Further, referring to fig. 3, the collecting box 8 and the connecting pipe 5 are all communicated with each other to be provided with a plurality of exhaust pipes 9, when water is introduced, air in the pipeline is discharged, overpressure accidents can be prevented, the upper part of the pipe box 1 is provided with a vent pipe 12, all the exhaust pipes 9 are all communicated with the vent pipe 12, the vent pipe 12 is provided with a stop valve 13, the vent pipe 12 is positioned above all the exhaust pipes 9, the exhaust pipes 9 are vertically arranged, the connection part of the exhaust pipes 9 and the connecting pipe 5 is positioned at the highest point of the connecting pipe 5, the connection part of the exhaust pipes 9 and the collecting box 8 is positioned at the highest point of the collecting box 8, the design is favorable for ascending and discharging air, the exhaust time is obviously shortened, the exhaust thoroughness is improved, further, air resistance caused by air is reduced, the heat exchange efficiency is improved, both the vent pipes 12 and the exhaust pipes 9 are made of carbon steel materials, and the stability of the structure is ensured.

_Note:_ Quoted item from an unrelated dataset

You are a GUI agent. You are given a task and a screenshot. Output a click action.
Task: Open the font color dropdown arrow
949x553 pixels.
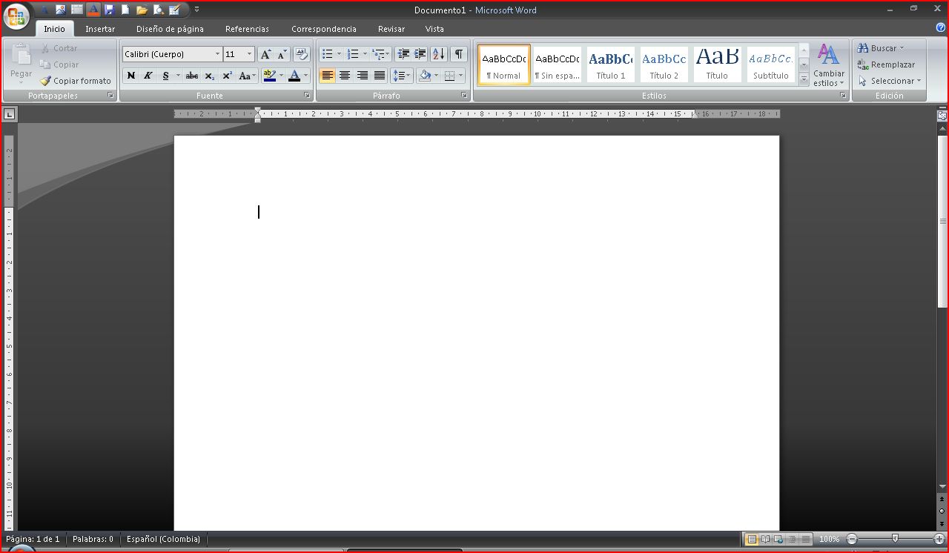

The foregoing is only a preferred embodiment of the present utility model, but the scope of the present utility model is not limited thereto, and any person skilled in the art, who is within the scope of the present utility model, should make equivalent substitutions or modifications according to the technical scheme of the present utility model and the inventive concept thereof, and should be covered by the scope of the present utility model.

Claims (6)

1. An economizer structure for a waste incineration waste heat boiler, characterized in that it comprises: The tube box (1) is equipped with a heat exchange tube system, which includes a number of heat exchange tubes two (3) and a number of heat exchange tubes one (2); A water inlet pipe (4) is provided with several connecting pipes (5); The distribution manifold is connected to the end section of the distribution manifold. The heat exchange tube 1 (2) is connected to the ends of the heat exchange tube 1 (8) and the distribution tube 2 (3) respectively. The heat exchange tube 2 (3) is connected to the middle of the heat exchange tube 1 (8) and the distribution tube 2 (3) respectively. Several outlet pipes (10) are connected to the middle section of the distribution box. 2. The economizer structure of a waste incineration waste heat boiler according to claim 1, characterized in that a plurality of exhaust pipes (9) are connected to both the collection box (8) and the connecting pipe (5). 3. The economizer structure of a waste incineration waste heat boiler according to claim 2, characterized in that a vent pipe (12) is provided above the pipe box (1), all of the exhaust pipes (9) are connected to the vent pipe (12), and a shut-off valve (13) is provided on the vent pipe (12). 4. The economizer structure of a waste incineration waste heat boiler according to claim 3, characterized in that the vent pipe (12) is located above all the exhaust pipes (9). 5. The economizer structure of a waste incineration waste heat boiler according to claim 4, characterized in that the exhaust pipe (9) is placed vertically, the connection between the exhaust pipe (9) and the connecting pipe (5) is located at the highest point of the connecting pipe (5), and the connection between the exhaust pipe (9) and the collecting box (8) is located at the highest point of the collecting box (8). 6. The economizer structure of a waste incineration waste heat boiler according to claim 5, characterized in that the vent pipe (12) and the exhaust pipe (9) are both made of carbon steel.